**Written exercise**
Convert each line of the entries below into a row of a Markdown table with the columns "Row" and "Line", omitting blank lines. Leave the pictures out of the table.

Item position entries
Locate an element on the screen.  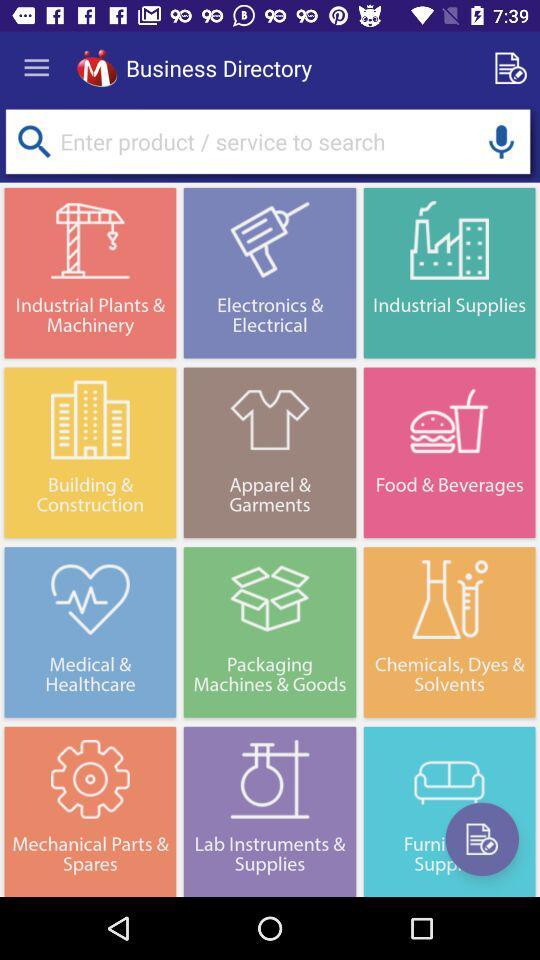
new details is located at coordinates (481, 839).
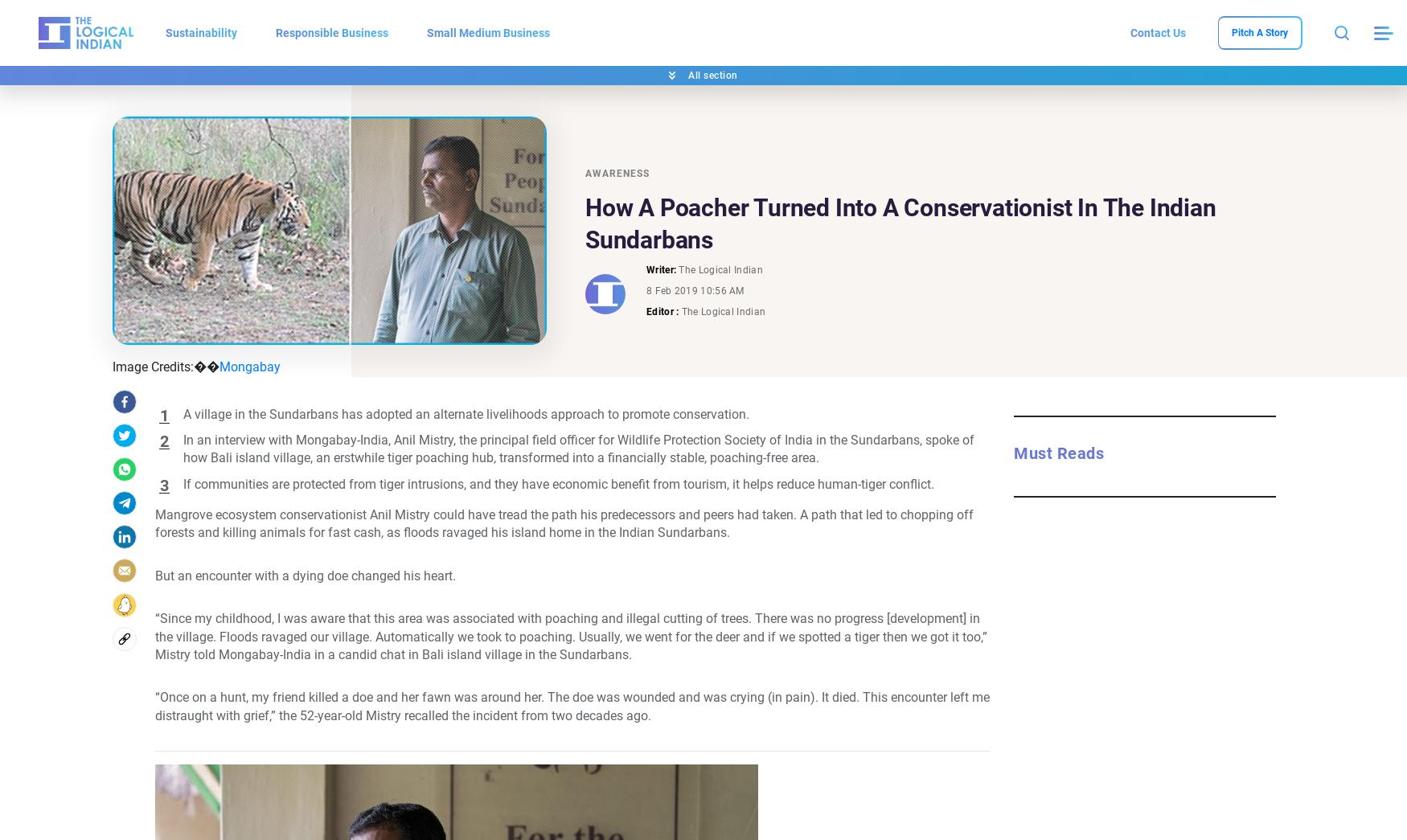 This screenshot has height=840, width=1407. Describe the element at coordinates (661, 269) in the screenshot. I see `'Writer:'` at that location.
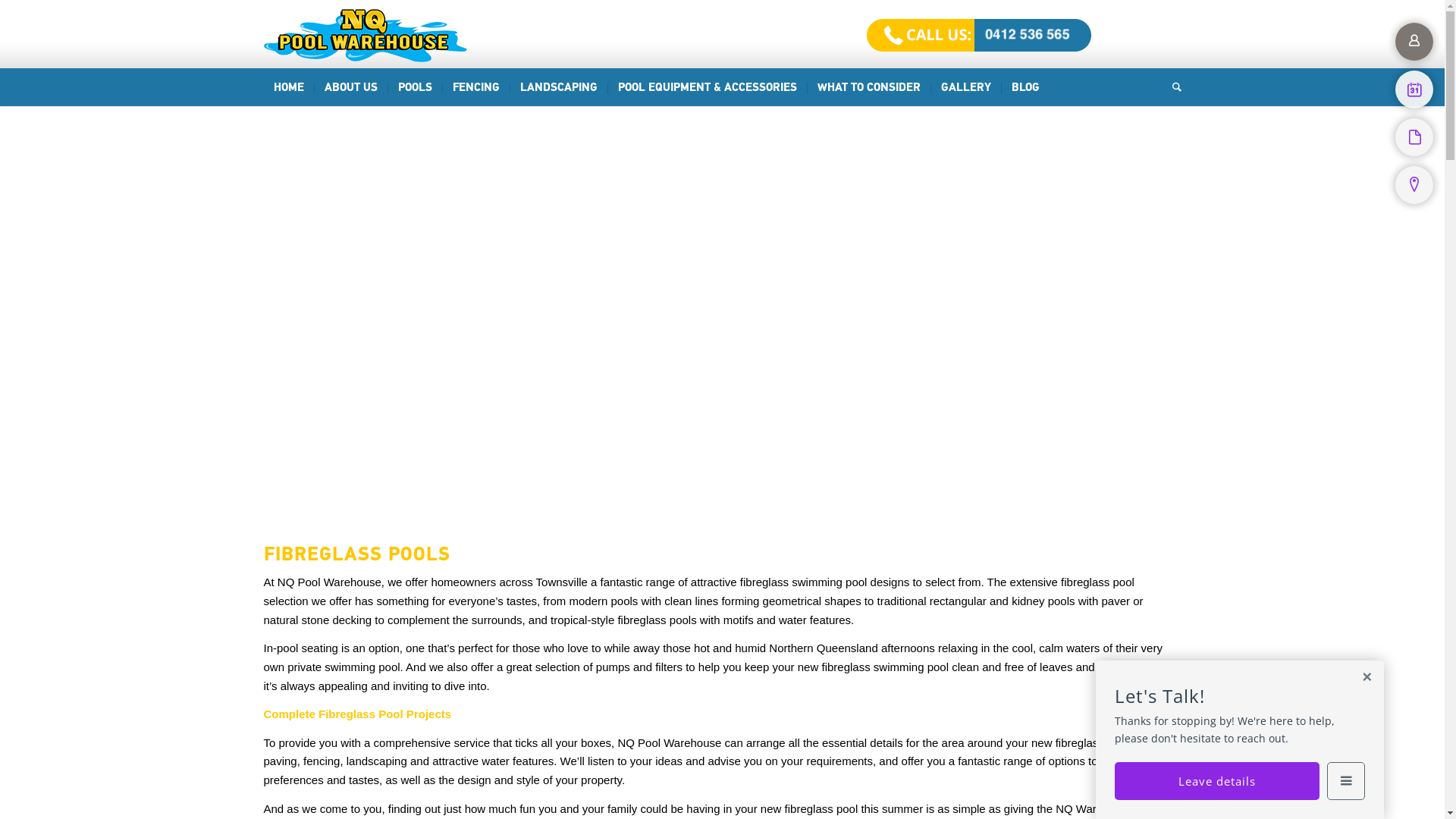 This screenshot has height=819, width=1456. What do you see at coordinates (705, 87) in the screenshot?
I see `'POOL EQUIPMENT & ACCESSORIES'` at bounding box center [705, 87].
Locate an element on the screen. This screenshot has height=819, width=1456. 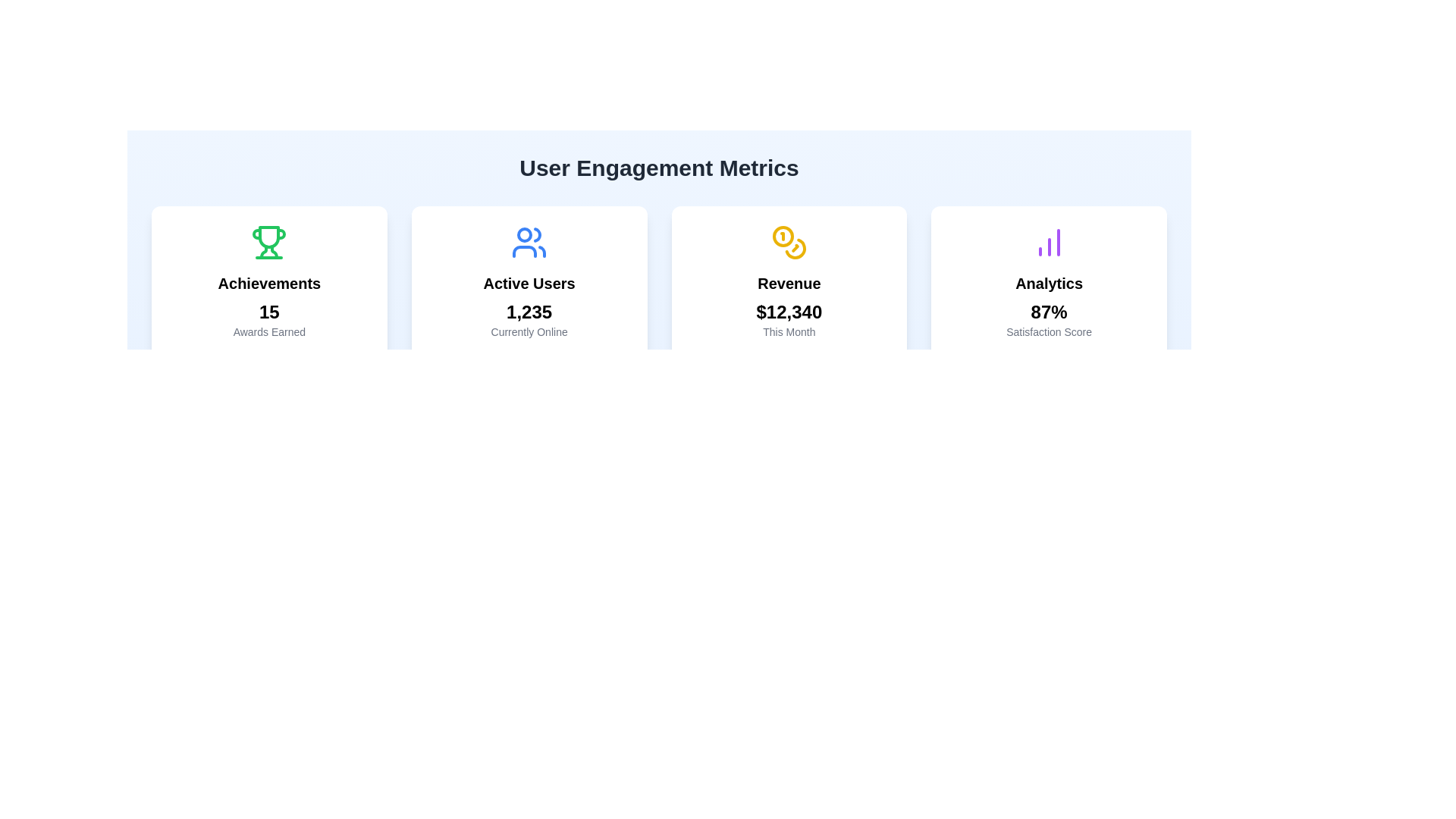
the icon representing achievements located at the top-center of the first card under the 'User Engagement Metrics' section, above the text 'Achievements', '15', and 'Awards Earned' is located at coordinates (269, 242).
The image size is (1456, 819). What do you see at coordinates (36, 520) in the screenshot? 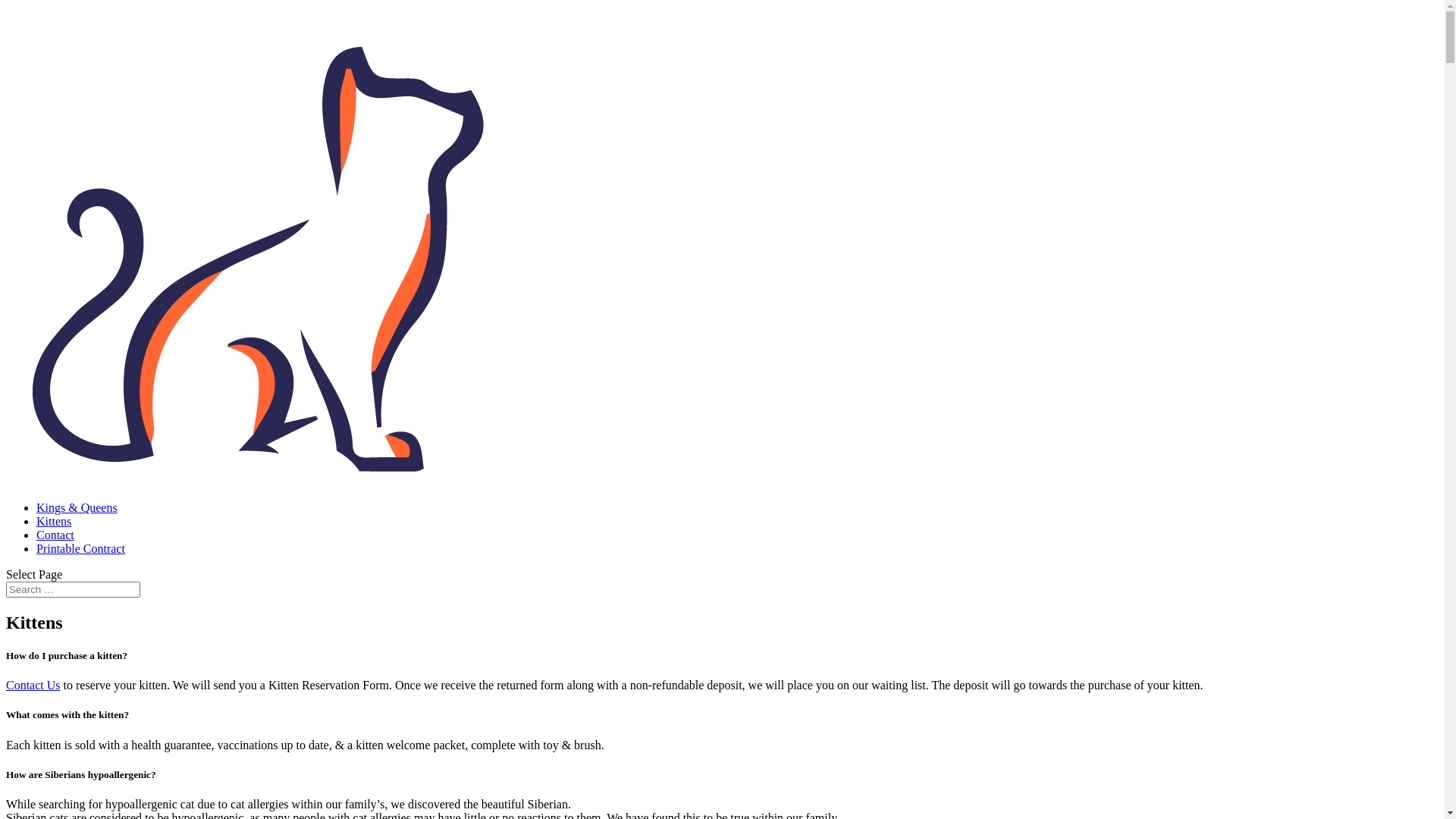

**The completed task**
| Row | Line |
|---|---|
| 1 | Locate an element on the screen.   |
| 2 | new details is located at coordinates (481, 839). |
| 3 |  This screenshot has height=840, width=1407. Describe the element at coordinates (661, 269) in the screenshot. I see `'Writer:'` at that location. |
| 4 |  This screenshot has height=819, width=1456. What do you see at coordinates (705, 87) in the screenshot? |
| 5 | I see `'POOL EQUIPMENT & ACCESSORIES'` at bounding box center [705, 87]. |
| 6 | Locate an element on the screen. This screenshot has height=819, width=1456.  |
| 7 | the icon representing achievements located at the top-center of the first card under the 'User Engagement Metrics' section, above the text 'Achievements', '15', and 'Awards Earned' is located at coordinates (269, 242). |
| 8 | The image size is (1456, 819). What do you see at coordinates (36, 520) in the screenshot?  |